Rubalcaba: «Venir a Llanes es como volver a casa»

Alfredo Pérez Rubalcaba, en Bricia. /Nel Acebal
Alfredo Pérez Rubalcaba, en Bricia. / Nel Acebal

Había nacido en Cantabria, pero durante más de treinta años el político socialista encontró en el Oriente de Asturias su lugar favorito para descansar, reflexionar y reponerse de la brega política

Ana Moriyón
ANA MORIYÓNGijón

Alfredo Pérez no era asturiano de nacimiento, sino cántabro de Solares, pero tenía debilidad por el Principado. Era un apasionado de Llanes y sus playas y, durante más de tres décadas, eligió este rincón bañado por el mar Cantábrico para disfrutar de sus vacaciones estivales. Solo en una ocasión, que se recuerde, falló a su cita obligada con este concejo. Fue el verano de 2011, cuando sus obligaciones como candidato del PSOE a la Presidencia de la nación le impidieron tomarse su habitual respiro en tierras asturianas.

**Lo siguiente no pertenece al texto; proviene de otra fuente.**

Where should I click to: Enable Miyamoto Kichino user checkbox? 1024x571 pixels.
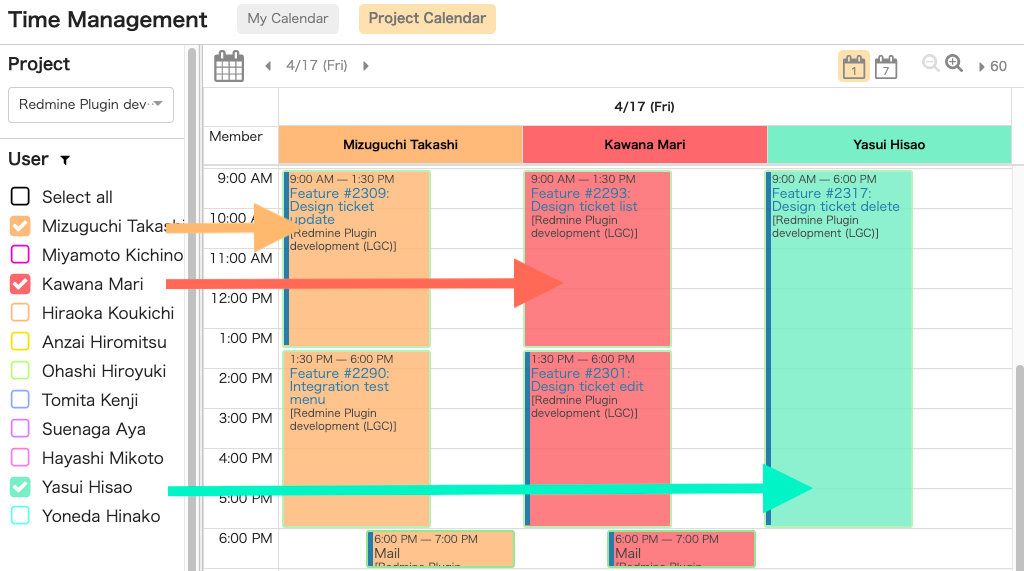tap(20, 255)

Cada verano, salvo aquel, Rubalcaba y su mujer, Pilar Goya, montaban su cuartel general durante unos días en Llanes. Allí escapaba del bullicio madrileño, trataba de bajar el ritmo de su actividad política –sin parar del todo nunca– y tomaba aire. Aire del bueno. «Venir a Llanes es como volver a casa», decía.

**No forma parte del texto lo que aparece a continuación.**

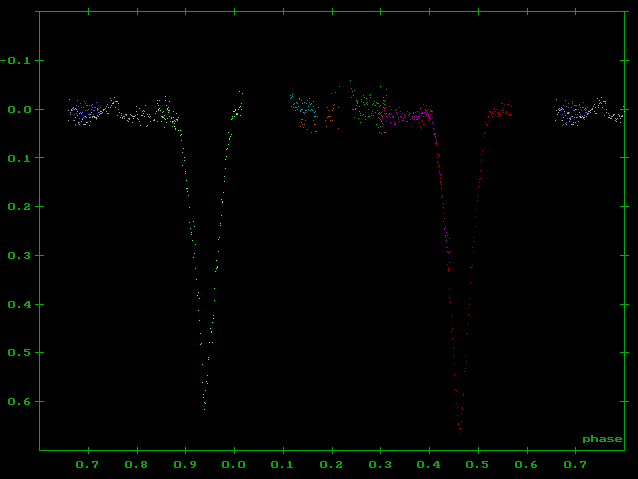
Task: Click the "phase" axis label
Action: click(x=602, y=439)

Cuentan quienes compartían con él su tiempo libre que, cuando ocupaba cargos políticos, nunca desconectaba del todo. Dedicaba siempre varias horas al día a despachar con Ferraz asuntos que no podían esperar a su vuelta. Y era también habitual que participara en actos festivos de la Agrupación Socialista de Llanes, asistiera a alguna cena organizada por Antonio Trevín u otros correligionarios e, incluso, acudiera a reuniones y visitas institucionales en el Principado. Pero, aunque nunca desconectara totalmente, Llanes siempre le sirvió para cargar pilas. Durante años se alojó en Celorio, luego en Bricia y en los últimos años se trasladó a Lledías, habitualmente en casas rurales que el matrimonio compartía con otras parejas. Entre otras, la de Jaime Lissavetzty, exportavoz del PSOE en Madrid y exsecretario de Estado para el Deporte.

Pero las playas de Llanes no son lo único que unían a Rubalcaba con Asturias. El exsecretario general del PSOE, atleta en su juventud, llegó a estar preseleccionado, en Oviedo, para los juegos Olímpicos de Mexico en 1968. Allí dormía en un colegio mayor de la capital asturiana, entrenaba en un bosque cercano a Salinas y en una pista de la Universidad de Oviedo. Un recuerdo de su juventud que Rubalcaba guardaba siempre con cariño, aunque una lesión años después le apartó de la alta competición. Quizá si hubiera sido de otra forma no se hubiera conocido su faceta política.